[Dataset entries]

=== Section Start ===

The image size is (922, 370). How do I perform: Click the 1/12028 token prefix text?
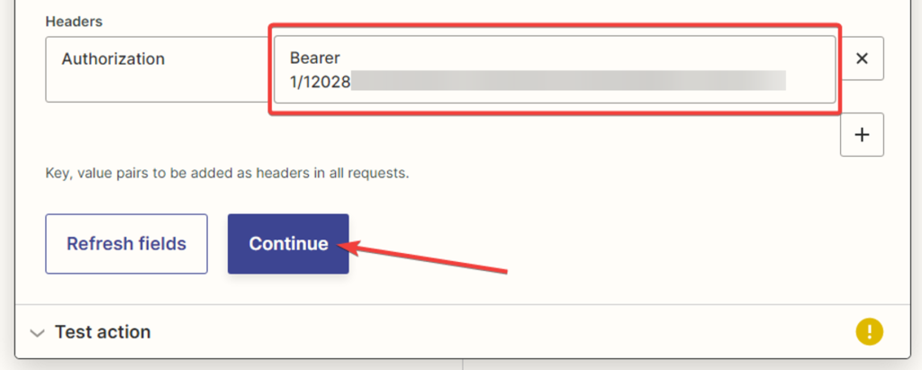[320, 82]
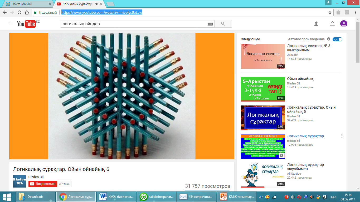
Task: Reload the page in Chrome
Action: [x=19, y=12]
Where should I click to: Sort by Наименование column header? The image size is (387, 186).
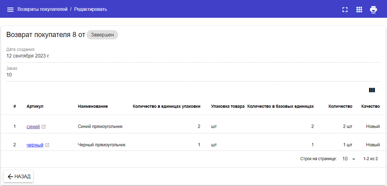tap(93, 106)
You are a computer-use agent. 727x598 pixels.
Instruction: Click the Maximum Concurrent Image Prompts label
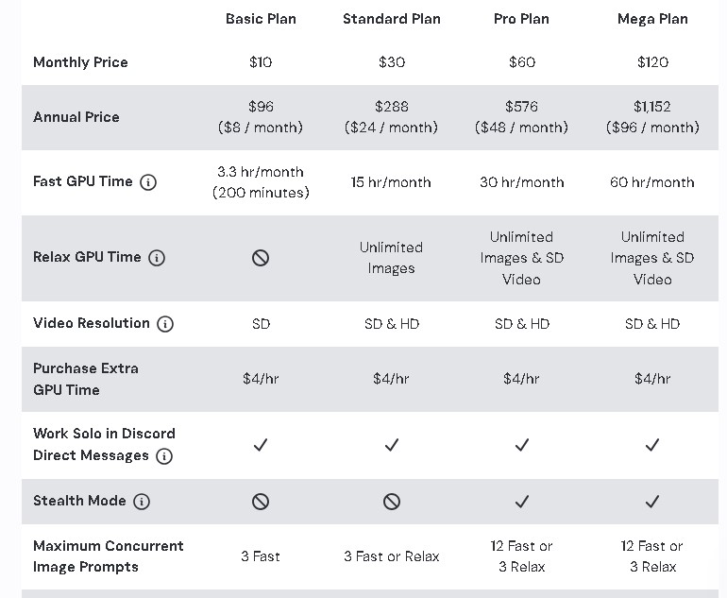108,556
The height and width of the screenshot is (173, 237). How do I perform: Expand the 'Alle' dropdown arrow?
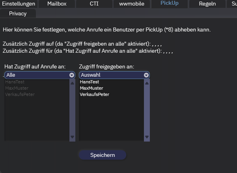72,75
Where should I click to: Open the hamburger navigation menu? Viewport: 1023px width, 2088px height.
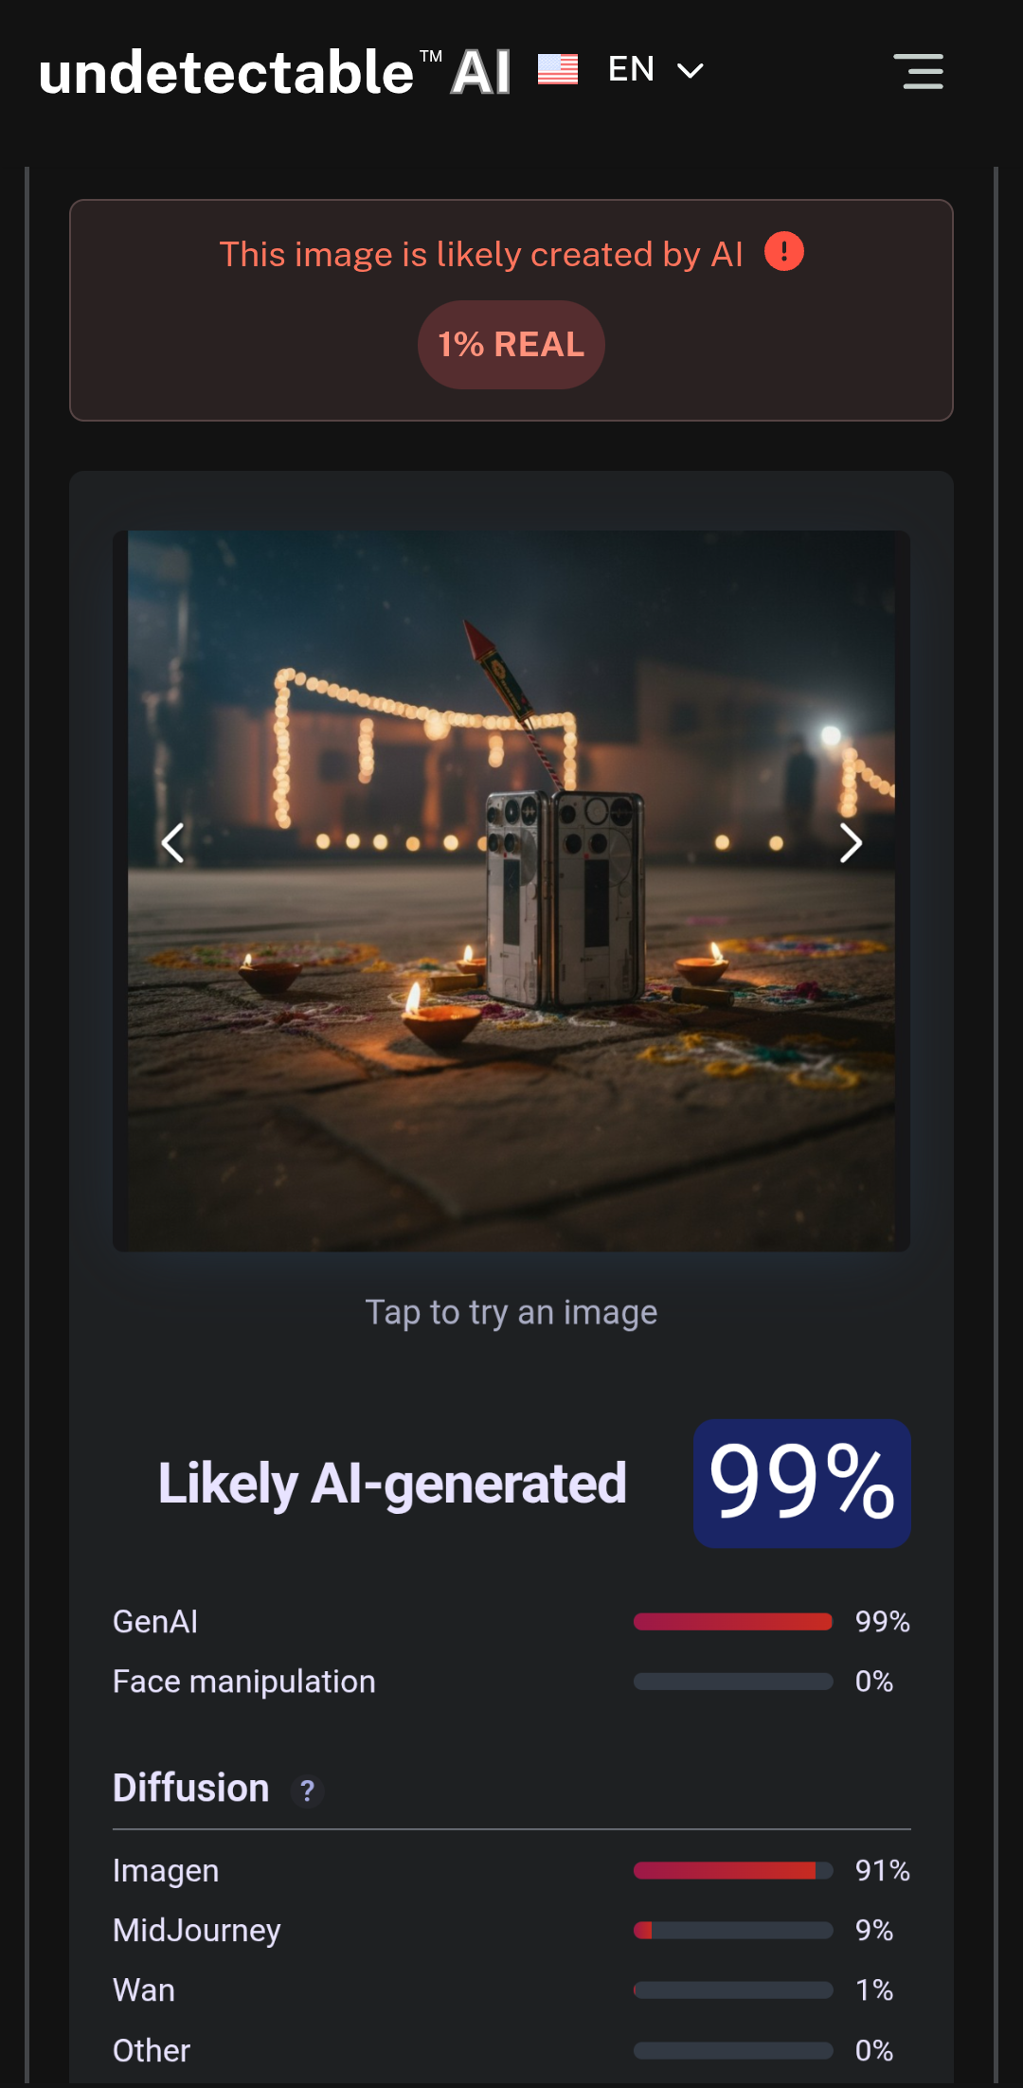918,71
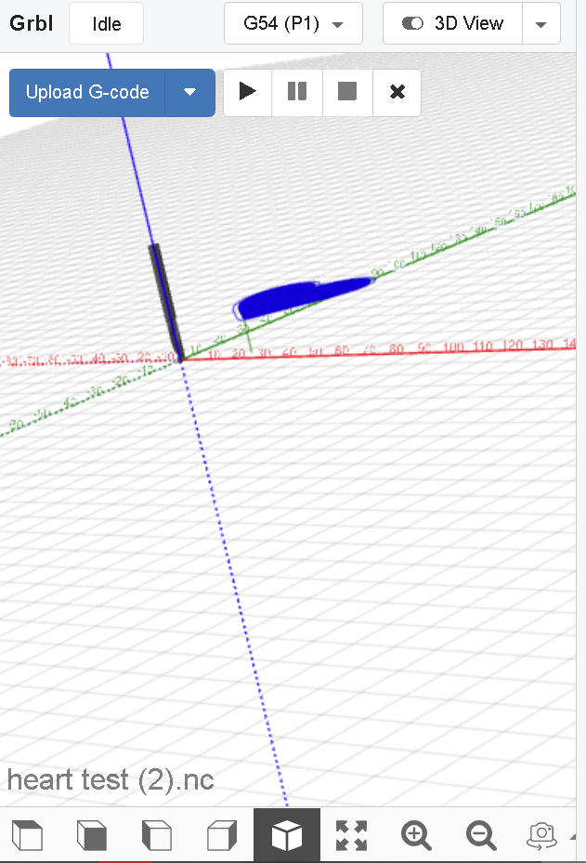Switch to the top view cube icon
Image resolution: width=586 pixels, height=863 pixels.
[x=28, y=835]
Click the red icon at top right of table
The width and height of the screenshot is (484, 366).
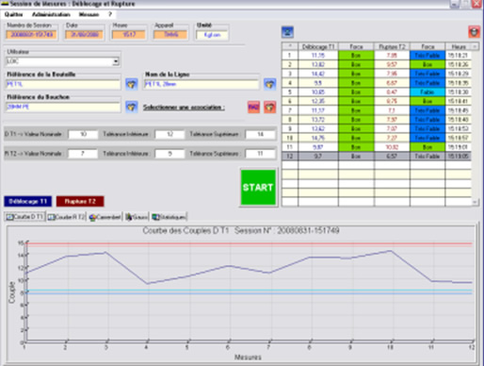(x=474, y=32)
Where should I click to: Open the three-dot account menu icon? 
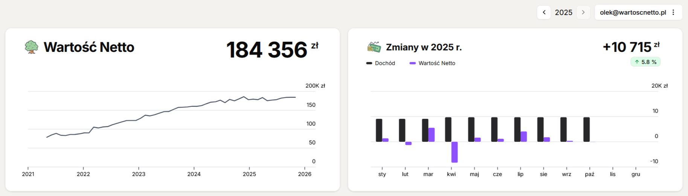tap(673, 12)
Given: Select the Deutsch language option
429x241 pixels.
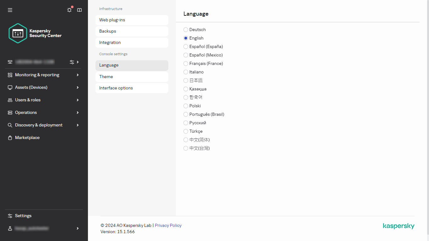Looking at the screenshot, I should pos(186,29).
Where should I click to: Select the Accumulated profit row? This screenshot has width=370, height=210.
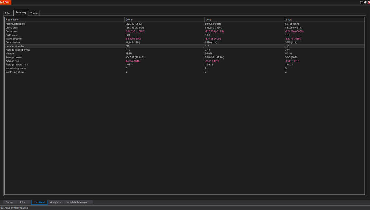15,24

=== Section End ===

▶ _WHAT TO WORK ON_
Pictures stay out; reproduce every line of the records exactly.

▶ _FINISHED TASK_
The image size is (922, 370). How do I perform: Click the 1/12028 token prefix text?
[320, 82]
Task: Reload the page in Chrome
Action: [x=19, y=12]
Where should I click to: Sort by Наименование column header? The image size is (387, 186).
tap(93, 106)
You are a computer-use agent. 727x598 pixels.
Instruction: Click the Maximum Concurrent Image Prompts label
108,556
The height and width of the screenshot is (173, 237). How do I perform: Expand the 'Alle' dropdown arrow?
72,75
Where should I click to: Open the hamburger navigation menu? Viewport: 1023px width, 2088px height.
918,71
Switch to the top view cube icon
Image resolution: width=586 pixels, height=863 pixels.
[x=28, y=835]
Click the red icon at top right of table
The width and height of the screenshot is (484, 366).
(x=474, y=32)
Where should I click to: Open the three-dot account menu icon? 
tap(673, 12)
Given: Select the Deutsch language option
429x241 pixels.
Looking at the screenshot, I should pos(186,29).
Where should I click to: Select the Accumulated profit row? This screenshot has width=370, height=210.
15,24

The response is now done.